Durante o último ano, as empresas em geral investiram muito em novas tecnologias como Inteligência Artificial (IA) e automação. Especialmente por causa da descentralização do trabalho, vimos explodir a demanda por profissionais com competências em análise de dados e desenvolvimento de produtos digitais, resultando em uma grande procura do mercado — muito maior que a oferta disponível. Organizações nativas digitais já estão contratando esses profissionais em quantidade há pelo menos quatro ou cinco anos. A novidade, hoje, é que investir em digitalização é essencial para qualquer negócio se manter competitivo, e grandes empresas tidas como “tradicionais” entraram no jogo. A tendência é a mesma de antes, o que aumentou foi a urgência e o tamanho.

Mais velocidade e escala, porém, também tornam o cenário mais exigente. A forma como adultos estão olhando para sua própria educação está em processo acelerado de disrupção, baseando-se numa lógica de investimento e retorno muito mais objetiva do que tínhamos no passado. O curso em si é e sempre foi um meio para que as pessoas possam ascender profissionalmente, mas agora elas botam a conta no papel, analisando qual vai ser o custo dessa transição de carreira e qual será o retorno em salário — de entrada e de expectativa para os anos seguintes.

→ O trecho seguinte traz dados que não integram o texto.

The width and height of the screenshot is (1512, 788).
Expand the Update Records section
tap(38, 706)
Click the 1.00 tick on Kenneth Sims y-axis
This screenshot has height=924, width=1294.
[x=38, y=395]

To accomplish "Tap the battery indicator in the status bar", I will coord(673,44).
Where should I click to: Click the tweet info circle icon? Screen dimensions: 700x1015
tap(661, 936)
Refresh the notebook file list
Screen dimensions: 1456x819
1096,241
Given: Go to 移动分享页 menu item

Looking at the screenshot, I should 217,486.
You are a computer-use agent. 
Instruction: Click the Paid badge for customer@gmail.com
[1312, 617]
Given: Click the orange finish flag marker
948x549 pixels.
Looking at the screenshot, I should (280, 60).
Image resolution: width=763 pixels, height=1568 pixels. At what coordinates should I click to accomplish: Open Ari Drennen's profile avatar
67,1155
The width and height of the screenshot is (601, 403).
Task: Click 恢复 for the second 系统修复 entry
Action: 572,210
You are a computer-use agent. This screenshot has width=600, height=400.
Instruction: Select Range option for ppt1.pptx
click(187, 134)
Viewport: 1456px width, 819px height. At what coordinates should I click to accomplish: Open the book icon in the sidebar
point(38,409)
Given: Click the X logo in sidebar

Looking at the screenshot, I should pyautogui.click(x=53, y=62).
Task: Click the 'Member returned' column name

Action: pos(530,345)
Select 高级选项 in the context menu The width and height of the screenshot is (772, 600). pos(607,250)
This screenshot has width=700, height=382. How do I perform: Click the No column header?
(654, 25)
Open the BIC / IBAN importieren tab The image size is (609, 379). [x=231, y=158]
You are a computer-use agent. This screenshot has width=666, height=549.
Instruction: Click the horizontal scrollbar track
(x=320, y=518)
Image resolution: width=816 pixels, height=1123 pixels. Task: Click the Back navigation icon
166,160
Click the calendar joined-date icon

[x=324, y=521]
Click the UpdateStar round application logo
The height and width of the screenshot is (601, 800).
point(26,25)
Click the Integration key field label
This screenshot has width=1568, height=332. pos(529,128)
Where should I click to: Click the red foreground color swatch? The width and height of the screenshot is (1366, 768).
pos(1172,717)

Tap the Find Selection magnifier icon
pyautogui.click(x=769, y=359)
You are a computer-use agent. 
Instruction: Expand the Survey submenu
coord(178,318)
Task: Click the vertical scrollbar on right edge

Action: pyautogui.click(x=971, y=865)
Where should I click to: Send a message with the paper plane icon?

É em razão desse novo olhar para a educação que um imediatismo surge. O que não acontecia quando se optava por fazer uma graduação ou pós-graduação, agora acontece em cursos especializados, em que a pessoa sabe o que é bom para sua jornada profissional e tem, ainda, um parâmetro objetivo claro de onde e quando quer chegar. Por isso, variações de modelos de negócio estão surgindo rapidamente para atender a esse tipo de demanda — já que, além dos cursos tradicionais não preencherem todas as vagas abertas no mercado, boa parte dos conhecimentos adquiridos neles tende a ficar obsoleta.

Uma dessas variações é o modelo de financiamento de Income Share Agreement (ISA) — em português, “Contrato de Compartilhamento de Renda” —, em que o aluno só paga o curso depois de estar formado e empregado com uma remuneração mínima. Esse formato gera um alinhamento de interesses e compromisso muito maior entre estudante e escola quando falamos de oportunidades de aumento de renda e de empregabilidade. Fim dos juros altos, novos profissionais capacitados e maior acessibilidade ao ecossistema de tecnologia são alguns dos diversos benefícios vistos nesse modelo.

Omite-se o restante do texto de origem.